Wenn man den Standort der österreichischen Regierung bestimmen möchte, kann man das tun, indem man feststellt, dass Bundespräsident Alexander Van der Bellen zumindest bei der ÖVP mit der Aussage abblitzt, es sei eine rechtliche, moralische und politische Verpflichtung, jene Afghaninnen und Afghanen aufzunehmen, die ihr Land verlassen müssen. UN-Berichte über Hinrichtungen durch die Taliban untermauen dies: Selbst wenn man die Todesstrafe akzeptieren würde, könnte man nicht behaupten, dass hier faire Verfahren vorausgegangen sind. Das ist schon allein aufgrund der kurzen Zeit unmöglich. Es handelt sich vielmehr um schwerwiegende Menschenrechtsverletzungen.

Zumindest ebenso stark hilft bei einer Verortung die Kritik der Forza Italia um Silvio Berlusconi an Ungarn, aber auch Österreich: Es sei nicht hinnehmbar, dass diese beiden Länder von vornherein eine totale Abschottung anstreben und die Last der Aufnahme der schwächsten Menschen auf andere Länder abwälzen würden.
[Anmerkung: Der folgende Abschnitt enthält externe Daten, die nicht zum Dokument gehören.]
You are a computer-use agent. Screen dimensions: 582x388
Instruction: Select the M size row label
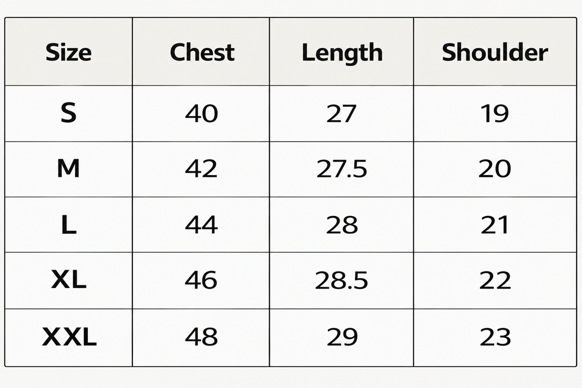[68, 169]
Am deutlichsten wird der Standort der Regierung freilich, wenn man beachtet, dass es im Unterschied zur ÖVP in der deutschen AfD keine einheitliche Linie zur Aufnahme von Afghaninnen und Afghanen gibt, wie Fraktionschef Alexander Gauland bestätigt. Wenig überraschend gibt es Stimmen dagegen. Gauland selbst würde jedoch all jene ins Land lassen, die für die Bundeswehr gearbeitet haben.

Diese Verortung ist kein Selbstzweck. Es geht um viel mehr. Nämlich darum, dass Menschen- und damit auch Flüchtlingsrechte für Österreich ganz offensichtlich nicht mehr universell sind. Sie werden vorzugsweise eigenen Staatsbürgern zugestanden und anderen zunehmend nur, wenn’s parteipolitisch gefällt bzw. eben gar nicht. Wäre das weltweite Übung, könnte man all die Konventionen einstampfen. Das wäre ein zivilisatorischer Rückschritt.

Bei der ÖVP überrascht das nicht zwangsläufig; sie folgt hier einer neuen Rechten. Für die Grünen wird das ein grundsätzliches Problem. Birgit Hebein hat das mit ihrem Parteiaustritt signalisiert, der Vorarlberger Grünen-Chef Johannes Rauch hat es damit, dass er die Totalverweigerung gegenüber Afghaninnen und Afghanen als Schande bezeichnete, bekräftigt. Ja, auf solchen Druck hin hat sich auch Vizekanzler und Bundes-Grünen-Sprecher Werner Kogler wieder einmal zu Wort gemeldet. Er vermisst beim Koalitionspartner die Menschlichkeit, wie er in einer Aussendung wissen lässt, in der er auch fordert, dass sich „Österreich nicht noch weiter in der europäischen Gemeinschaft isoliert“.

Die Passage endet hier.